John La Puma, M.D., is a critic of using TRT without a diagnosis of hypogonadism. The California-based internist and author of Refuel: A 24-Day Eating Plan to Shed Fat, Boost Testosterone and Pump Up Strength and Stamina wrote a widely shared op-ed arguing that low T was a pharmaceutical-industry-generated sickness.
But he’ll readily acknowledge that the decline in testosterone is real. He says it’s the causes of low T we should be talking about and correcting.
“Men’s testosterone levels are dropping,” says Dr. La Puma, who cites a 2007 study in the Journal of Clinical Endocrinology and Metabolism, which found that average T levels in men over age 45 were 501 ng/dl in the late 1980s, 435 ng/dl in the mid-1990s, and 391 mg/dl in the early 2000s.
“That’s down 20 percent in a few decades’ time,” he says. “I think what’s not recognized is how lifestyle affects testosterone levels.”
Alcohol lowers testosterone.
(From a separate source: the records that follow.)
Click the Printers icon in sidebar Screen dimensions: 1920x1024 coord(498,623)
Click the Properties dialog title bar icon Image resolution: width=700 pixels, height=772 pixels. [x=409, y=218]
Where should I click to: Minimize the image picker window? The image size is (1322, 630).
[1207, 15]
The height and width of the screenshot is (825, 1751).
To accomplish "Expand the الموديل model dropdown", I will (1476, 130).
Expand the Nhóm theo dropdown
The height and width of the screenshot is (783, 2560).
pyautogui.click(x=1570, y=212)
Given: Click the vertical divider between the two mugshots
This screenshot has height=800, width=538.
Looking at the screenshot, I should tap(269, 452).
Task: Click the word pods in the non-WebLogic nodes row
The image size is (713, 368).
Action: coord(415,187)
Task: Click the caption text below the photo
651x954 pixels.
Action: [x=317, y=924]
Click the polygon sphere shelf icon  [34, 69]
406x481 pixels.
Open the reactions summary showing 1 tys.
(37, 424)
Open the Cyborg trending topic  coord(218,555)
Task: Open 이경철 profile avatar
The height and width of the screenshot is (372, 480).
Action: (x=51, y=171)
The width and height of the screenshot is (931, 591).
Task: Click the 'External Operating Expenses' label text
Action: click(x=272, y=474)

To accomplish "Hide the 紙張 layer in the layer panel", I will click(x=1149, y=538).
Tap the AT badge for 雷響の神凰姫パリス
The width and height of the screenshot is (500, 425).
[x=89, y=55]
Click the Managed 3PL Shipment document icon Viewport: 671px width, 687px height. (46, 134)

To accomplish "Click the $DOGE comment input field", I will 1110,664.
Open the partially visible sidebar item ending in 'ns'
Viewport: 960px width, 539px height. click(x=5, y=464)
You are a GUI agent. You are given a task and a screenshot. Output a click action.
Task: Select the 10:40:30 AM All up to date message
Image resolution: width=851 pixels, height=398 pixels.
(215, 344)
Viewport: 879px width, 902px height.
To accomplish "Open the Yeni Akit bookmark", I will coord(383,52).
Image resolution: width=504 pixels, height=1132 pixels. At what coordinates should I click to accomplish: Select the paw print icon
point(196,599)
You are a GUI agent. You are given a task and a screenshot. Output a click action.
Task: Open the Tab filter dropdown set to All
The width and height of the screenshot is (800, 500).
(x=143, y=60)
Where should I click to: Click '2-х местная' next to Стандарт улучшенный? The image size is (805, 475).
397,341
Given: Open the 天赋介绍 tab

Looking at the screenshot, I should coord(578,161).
So do steroids, stress, and opioid painkillers (enough opioid prescriptions are written these days for every adult to have his or her own bottle).
There are also testosterone-diminishing forces in the environment to be considered. A study in the journal Fertility and Sterility found a specific association between exposure to phthalates (a group of chemical compounds widely used in soft plastics) and male infertility. These so-called endocrine disruptors can invade your system every time you heat up foods in plastic containers, plates, or wraps.
“They transfer into hot, oily foods,” says Dr. La Puma, “and change the way hormones work in the body.”
Still, the smart money says the primary cause is in front of our eyes, and down about 18 inches.
“I think it’s pretty clear that men gain weight in the belly,” says Dr. La Puma. “We tend to overeat starchy, sugary foods because they’re handy, quick, cheap, and available. Those foods are incredibly efficient at making men obese.”
Men’s belly fat cells convert their testosterone into estrogen, he says, and can make testosterone plummet.
Results from the European Male Aging Study also found that low T was often paired with excess body weight. Three out of four men with low T were overweight, and that included every one of the 40-somethings in the group. And the fatter the man, the greater the risk, the study noted.
These are mostly the men Andy shares the waiting room with, before the needle in the ass. “The guys I see skew between 40 and 60,” he says, “and most don’t look like they work out regularly.”
“If you have an epidemic of obesity, an aging of the population, and increased stress and stress hormones,” says Dr. Montori, “all those things should go hand in hand with loss of testosterone on average in the population.”
That’s why even supporters think testosterone therapy is only meaningful if it triggers men to do what’s right for their health.
“I am not in any way advocating the use of testosterone for treating obesity,” Dr. Morley says. “The risks don’t seem reasonable to me.”
Dr. Miner agrees: “Testosterone without exercise and diet or lifestyle change is of very little value.” Treating obesity could entail showing men the biology behind their bellies and how it influences their T. The rest might just come down to needing an expert ear.
“Many of my patients finish our conversations crying,” says Dr. Montori. “Maybe it’s a college professor making mistakes while teaching and wondering if he is getting Alzheimer’s. That’s life, not low testosterone. It’s the fear of death. The fix to that, for a doctor, is to listen. Can you prescribe someone a hug? We can’t expect doctors to fix all these existential problems, and the costs for health care are going to keep going up.”
“Small changes can make a big difference when guys learn how their bodies work,” adds Dr. La Puma. “If you tell guys the reason their testosterone is dropping is because of their belly fat cells, they go, ‘Really?’ Then if you tell them that their belly is not just a spare tire but an active endocrine organ, men like to know that. We like to know how stuff works. It helps to know that their belly fat is breaking them, that it’s a fixable problem.”
Specifically: It’s fixable without turning to a shot of testosterone.